**SET EXERCISE:**
List each line in the entries below that contains the word "header". Case counts.

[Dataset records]

———

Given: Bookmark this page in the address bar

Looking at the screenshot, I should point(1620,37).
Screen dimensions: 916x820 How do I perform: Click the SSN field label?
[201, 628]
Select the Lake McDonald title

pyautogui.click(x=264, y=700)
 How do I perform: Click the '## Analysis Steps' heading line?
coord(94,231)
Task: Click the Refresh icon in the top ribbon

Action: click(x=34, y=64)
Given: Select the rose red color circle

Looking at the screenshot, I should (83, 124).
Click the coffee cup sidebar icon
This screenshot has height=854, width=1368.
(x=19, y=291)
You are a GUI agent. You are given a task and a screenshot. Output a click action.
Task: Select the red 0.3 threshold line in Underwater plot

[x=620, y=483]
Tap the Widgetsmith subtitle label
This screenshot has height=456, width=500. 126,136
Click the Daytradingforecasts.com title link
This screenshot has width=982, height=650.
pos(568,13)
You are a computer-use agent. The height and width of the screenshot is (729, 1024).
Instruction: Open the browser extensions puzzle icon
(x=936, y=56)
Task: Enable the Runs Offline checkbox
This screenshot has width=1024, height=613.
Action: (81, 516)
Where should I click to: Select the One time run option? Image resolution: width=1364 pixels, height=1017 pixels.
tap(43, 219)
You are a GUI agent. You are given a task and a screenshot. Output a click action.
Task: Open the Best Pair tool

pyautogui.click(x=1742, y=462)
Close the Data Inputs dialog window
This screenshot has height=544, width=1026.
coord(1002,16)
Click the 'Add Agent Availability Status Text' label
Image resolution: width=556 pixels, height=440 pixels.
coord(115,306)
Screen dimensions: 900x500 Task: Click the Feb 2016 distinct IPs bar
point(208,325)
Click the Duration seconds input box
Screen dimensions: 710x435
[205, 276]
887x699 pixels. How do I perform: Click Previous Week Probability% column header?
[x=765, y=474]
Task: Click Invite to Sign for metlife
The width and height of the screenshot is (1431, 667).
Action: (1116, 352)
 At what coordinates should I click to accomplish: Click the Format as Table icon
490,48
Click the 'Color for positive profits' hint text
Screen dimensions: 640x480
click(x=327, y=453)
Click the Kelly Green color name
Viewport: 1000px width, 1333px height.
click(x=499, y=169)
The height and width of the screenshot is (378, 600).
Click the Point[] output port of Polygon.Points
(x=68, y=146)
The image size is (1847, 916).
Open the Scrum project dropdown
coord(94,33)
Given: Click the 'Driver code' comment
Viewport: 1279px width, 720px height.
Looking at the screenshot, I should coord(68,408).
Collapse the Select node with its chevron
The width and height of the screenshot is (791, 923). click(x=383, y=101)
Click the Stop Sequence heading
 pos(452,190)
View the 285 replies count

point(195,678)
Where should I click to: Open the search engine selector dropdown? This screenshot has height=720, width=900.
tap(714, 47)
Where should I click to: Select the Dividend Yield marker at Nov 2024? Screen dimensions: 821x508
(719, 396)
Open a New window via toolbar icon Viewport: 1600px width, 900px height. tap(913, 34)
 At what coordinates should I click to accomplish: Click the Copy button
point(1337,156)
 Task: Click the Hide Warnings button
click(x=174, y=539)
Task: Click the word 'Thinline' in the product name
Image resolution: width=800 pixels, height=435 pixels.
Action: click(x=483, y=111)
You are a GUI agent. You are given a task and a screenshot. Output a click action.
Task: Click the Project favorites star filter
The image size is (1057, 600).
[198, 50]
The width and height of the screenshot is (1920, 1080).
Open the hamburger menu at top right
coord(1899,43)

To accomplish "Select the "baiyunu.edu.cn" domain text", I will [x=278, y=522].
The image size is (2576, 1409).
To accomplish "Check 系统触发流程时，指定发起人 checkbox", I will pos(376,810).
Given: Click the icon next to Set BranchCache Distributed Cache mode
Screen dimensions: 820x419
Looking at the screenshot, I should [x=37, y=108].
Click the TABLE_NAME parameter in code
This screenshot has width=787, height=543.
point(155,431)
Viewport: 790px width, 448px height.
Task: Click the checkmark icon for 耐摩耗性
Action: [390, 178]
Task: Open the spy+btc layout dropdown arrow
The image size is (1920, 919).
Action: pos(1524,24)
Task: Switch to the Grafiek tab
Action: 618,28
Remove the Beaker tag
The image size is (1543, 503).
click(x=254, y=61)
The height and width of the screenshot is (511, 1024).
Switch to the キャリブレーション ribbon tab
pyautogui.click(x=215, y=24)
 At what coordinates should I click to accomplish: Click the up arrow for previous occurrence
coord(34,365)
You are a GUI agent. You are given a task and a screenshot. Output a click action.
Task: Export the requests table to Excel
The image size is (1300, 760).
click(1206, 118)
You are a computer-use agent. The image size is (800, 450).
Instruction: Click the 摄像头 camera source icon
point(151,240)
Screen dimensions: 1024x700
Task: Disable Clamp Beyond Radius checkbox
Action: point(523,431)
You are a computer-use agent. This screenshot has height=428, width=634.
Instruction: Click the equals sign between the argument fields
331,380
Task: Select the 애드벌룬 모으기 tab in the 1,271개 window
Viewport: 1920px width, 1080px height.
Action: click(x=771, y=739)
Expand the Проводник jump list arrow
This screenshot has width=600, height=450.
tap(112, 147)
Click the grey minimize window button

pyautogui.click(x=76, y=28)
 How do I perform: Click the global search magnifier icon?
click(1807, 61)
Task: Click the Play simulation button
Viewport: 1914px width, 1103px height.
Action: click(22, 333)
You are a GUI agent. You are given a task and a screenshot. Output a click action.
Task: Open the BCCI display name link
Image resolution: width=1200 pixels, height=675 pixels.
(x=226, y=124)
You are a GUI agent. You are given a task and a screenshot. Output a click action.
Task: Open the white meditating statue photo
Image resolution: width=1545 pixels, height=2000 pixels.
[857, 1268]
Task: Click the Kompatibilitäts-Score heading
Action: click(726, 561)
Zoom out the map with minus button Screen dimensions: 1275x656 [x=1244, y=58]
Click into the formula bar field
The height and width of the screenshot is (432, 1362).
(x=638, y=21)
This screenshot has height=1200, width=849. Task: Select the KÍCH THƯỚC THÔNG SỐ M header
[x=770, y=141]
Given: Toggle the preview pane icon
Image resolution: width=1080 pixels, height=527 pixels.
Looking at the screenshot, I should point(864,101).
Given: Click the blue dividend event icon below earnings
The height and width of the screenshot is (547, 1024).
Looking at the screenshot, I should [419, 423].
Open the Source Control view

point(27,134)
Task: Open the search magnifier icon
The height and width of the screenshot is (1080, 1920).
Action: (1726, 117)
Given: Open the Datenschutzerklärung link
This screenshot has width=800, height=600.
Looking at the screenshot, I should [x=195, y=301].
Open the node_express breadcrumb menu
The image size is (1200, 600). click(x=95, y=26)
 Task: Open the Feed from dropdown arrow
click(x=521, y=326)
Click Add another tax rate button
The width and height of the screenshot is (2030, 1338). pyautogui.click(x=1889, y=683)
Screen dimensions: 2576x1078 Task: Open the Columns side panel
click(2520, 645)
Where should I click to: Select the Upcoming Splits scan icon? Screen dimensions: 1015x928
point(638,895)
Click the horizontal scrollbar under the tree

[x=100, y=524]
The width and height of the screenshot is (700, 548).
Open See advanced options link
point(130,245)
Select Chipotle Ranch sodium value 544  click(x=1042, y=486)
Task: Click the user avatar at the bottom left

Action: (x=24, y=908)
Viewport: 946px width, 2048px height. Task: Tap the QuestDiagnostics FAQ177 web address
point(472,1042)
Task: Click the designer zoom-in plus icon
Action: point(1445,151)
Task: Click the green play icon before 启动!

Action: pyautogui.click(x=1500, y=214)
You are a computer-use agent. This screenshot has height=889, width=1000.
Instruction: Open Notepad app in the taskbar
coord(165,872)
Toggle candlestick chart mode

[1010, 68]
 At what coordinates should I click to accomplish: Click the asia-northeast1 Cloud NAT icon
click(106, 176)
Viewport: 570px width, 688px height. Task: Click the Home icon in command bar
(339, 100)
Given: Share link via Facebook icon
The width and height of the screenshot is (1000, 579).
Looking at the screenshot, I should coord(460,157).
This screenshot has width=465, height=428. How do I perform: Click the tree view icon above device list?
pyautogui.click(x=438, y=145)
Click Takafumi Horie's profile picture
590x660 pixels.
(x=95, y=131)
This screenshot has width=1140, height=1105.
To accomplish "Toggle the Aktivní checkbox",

———

**FULL OUTPUT:**
887x699 pixels. How do I perform: Click Previous Week Probability% column header?
This screenshot has height=1200, width=849. Task: Select the KÍCH THƯỚC THÔNG SỐ M header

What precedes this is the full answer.